What Mark Twain Wrote

November 9th, 2010

I decided to indulge myself and buy a copy of Mark Twain’s autobiography (vol. I). It has sections that Twain (Clemens) determined should not be seen until a hundred years after his death. Well, a hundred years have passed, and the new autobiography has been released.

I called this book an indulgence because I usually read conservative books for this blog or I read the WSJ or the National Review. That is about all I have time for. As it turns out Twain may have been a fairly conservative fellow.  On page 87 there is a passage in which he is discussing a sculptor he was helping to support until he could get some good commissions. The sculptor was one Karl Gerhardt, who though talented had particular notions about what he should be doing in order to make a livelihood.

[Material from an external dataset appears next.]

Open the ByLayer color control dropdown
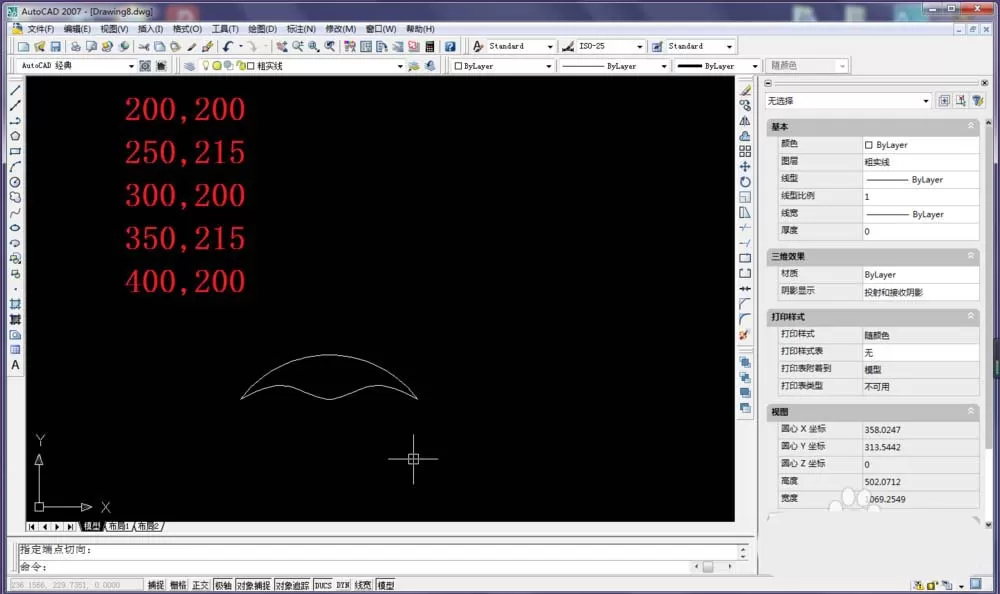This screenshot has width=1000, height=594. click(503, 66)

When he failed to even look for work. Twain had a few choice words with him. He says, “I saw that he did not want to work for a living in outside ways when art had no living to offer…[His finally getting a job] saved me from applying in his case a maxim of mine that whenever a man preferred being fed by any other man to starving in independence he ought to be shot.”

Although Twain was given to hyperbole, and certainly exercized it in this case, it is easy to see that he had strong feeling on the subject of “living off the resources of others”.  One wonders what he would have to say about the modern welfare state, the new deal, and the great society.